Nina Simons: Healing Inwardly and Our Web of Connection

Nina Simons

I believe that our inner and outer work go hand in hand, pursuant to the ancient wisdom, “as below, so above.” That each feeds and strengthens the other so that we may both embody and act from the change we long for in the world. The world is calling for our engaged action, and action that is uninformed by some form of personal practice is likely less effective, or may even create more harm. As I see it, the call is to heal ourselves inwardly, while we simultaneously co-create and midwife in a new culture and civilization.

Among my personal passions in designing programs for the Bioneers conference is to bring together both the inner and outer dimensions of social transformation. Revealing the relationship between the two can lead to greater integration. That integration is essential for developing the leadership capacities in each of us, as I believe that this time on Earth asks us all to step forward with our own unique style of leadership.

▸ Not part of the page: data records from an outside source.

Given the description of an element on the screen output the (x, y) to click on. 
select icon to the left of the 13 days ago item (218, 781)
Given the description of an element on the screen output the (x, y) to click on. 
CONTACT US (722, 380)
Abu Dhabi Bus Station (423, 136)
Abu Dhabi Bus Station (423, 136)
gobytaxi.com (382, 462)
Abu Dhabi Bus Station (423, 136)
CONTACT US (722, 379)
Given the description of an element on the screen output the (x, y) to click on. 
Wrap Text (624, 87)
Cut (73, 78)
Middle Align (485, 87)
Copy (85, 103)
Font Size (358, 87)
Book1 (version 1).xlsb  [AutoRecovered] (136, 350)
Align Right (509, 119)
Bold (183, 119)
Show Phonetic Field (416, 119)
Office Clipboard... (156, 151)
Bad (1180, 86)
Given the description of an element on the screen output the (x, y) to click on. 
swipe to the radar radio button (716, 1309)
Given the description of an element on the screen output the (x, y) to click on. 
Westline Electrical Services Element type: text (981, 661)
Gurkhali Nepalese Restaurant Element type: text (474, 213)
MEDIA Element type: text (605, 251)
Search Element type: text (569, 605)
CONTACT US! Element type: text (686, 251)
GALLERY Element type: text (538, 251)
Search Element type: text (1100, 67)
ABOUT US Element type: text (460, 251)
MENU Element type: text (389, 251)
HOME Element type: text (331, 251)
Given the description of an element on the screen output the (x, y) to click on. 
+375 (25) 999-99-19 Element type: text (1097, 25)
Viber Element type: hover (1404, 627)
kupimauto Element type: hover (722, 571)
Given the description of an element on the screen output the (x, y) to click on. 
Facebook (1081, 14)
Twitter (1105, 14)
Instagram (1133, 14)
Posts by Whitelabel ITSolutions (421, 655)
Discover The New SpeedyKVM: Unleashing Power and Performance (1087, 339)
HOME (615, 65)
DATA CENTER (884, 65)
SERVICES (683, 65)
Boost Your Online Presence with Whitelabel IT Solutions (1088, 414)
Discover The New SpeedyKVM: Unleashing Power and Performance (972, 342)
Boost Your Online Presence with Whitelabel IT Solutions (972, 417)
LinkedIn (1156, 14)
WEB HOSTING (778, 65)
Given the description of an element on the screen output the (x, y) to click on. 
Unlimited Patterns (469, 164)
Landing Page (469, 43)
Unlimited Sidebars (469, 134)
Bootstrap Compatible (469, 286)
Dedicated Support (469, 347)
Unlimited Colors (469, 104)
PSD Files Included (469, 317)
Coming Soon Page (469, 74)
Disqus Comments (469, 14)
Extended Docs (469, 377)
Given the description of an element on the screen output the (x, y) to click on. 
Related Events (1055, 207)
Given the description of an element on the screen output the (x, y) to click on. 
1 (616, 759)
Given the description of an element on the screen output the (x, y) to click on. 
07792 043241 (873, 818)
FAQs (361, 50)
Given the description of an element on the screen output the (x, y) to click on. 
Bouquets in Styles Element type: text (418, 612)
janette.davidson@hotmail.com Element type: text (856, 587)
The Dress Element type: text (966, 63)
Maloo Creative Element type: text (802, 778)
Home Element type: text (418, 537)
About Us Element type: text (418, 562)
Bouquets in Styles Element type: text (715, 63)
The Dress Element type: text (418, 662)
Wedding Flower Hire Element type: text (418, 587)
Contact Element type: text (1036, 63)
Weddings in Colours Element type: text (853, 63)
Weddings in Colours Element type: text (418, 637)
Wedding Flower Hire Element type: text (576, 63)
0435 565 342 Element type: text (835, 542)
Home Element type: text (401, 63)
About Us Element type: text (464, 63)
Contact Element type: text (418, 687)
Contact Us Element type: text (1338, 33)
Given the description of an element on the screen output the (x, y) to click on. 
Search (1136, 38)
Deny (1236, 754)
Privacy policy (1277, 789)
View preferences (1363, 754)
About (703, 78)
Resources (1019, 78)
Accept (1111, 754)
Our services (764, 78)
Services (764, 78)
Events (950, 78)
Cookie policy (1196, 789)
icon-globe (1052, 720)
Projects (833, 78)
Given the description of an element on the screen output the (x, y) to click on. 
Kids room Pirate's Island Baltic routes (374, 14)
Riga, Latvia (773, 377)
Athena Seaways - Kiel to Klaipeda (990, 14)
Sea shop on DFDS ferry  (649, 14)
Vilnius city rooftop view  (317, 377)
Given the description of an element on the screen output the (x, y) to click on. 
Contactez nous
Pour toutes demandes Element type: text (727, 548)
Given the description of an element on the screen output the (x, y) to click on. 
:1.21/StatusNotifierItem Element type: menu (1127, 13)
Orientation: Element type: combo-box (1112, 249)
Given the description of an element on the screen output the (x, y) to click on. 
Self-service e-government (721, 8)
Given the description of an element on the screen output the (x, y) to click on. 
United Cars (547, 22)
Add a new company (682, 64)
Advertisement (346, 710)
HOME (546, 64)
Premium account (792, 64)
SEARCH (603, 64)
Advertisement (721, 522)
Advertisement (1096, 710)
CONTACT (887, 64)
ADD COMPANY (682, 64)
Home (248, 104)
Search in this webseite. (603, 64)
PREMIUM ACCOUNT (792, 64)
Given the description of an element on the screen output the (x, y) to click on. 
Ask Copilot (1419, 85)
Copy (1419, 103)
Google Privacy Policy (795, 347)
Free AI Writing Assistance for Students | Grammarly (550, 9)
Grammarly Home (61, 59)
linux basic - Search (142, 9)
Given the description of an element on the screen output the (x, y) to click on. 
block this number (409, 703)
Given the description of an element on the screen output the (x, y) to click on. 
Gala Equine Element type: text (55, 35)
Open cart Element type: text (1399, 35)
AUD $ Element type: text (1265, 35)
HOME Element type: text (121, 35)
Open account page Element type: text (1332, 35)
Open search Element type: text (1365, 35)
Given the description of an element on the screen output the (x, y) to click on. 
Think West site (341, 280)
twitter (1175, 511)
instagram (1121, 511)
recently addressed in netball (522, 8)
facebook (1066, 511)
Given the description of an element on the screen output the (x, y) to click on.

In response to your feedback, and how apparent it’s become that we learn from our experience, we’ll have many more experiential and interactive sessions this year. On the inner plane, to advance learning about cultivating our own leadership by learning from nature’s model, I’m psyched for Leadership Lessons from the Living Earth. To develop greater inner awareness about cultural bias and a capacity to become a better white ally, check out Transforming our Relationship to White Privilege in Service to Beloved Community.

Another particular pleasure for me is assembling diverse viewpoints from people who are wise of heart, creative of hand and insightful of mind to explore a highly relevant topic in a way that brings differing modalities or disciplines together. To explore the positive benefits, outwardly, of acting on behalf of a racially healthy and equitable society, In Pursuit of Happiness: Becoming Beloved Community assembles just such an array of eloquent thinkers and doers. And, as last month’s e-letter noted, the Society and Inner Resilience emergent conversation also exemplifies that spectrum of diverse perspectives.

Perhaps the most important muscles we can develop, as leaders, involve our capacities to connect across differences and to unite apparent paradox. Now more than ever, we need to find our way through seemingly intractable dualities toward a future where we can appreciate our differences while joining together in unified values and action on behalf of the whole web of life.

And studies now show that the most critical factor in community resilience – whether or not communities pull through crises – is the strength of social ties. As Sarah Crowell of Destiny Arts puts it, “The way we’ll hold it together is to hold it – together.”

Multiple programs address each of these aspects of inner and outer resilience, and I’d like to share my perspective on a few.

To address reconciling apparent contradiction in the interest of full-spectrum leadership, the Council on Restoring and Honoring the Sacred Feminine and Sacred Masculine will be hosted by two facilitators who’ve bring real depth to this inquiry. The gender session on Moving Beyond Binaries and Polarity into Possibility and Wholeness may offer insights about how we all live somewhere on a continuum of feminine and masculine, and that our human wholeness requires the full engagement and complementarity of each within us. Regardless of gender, we’ve all been damaged by a culture that’s assigned strange definitions to each one, and these sessions may offer insights we need to reclaim human wholeness and dynamic equilibrium, inwardly.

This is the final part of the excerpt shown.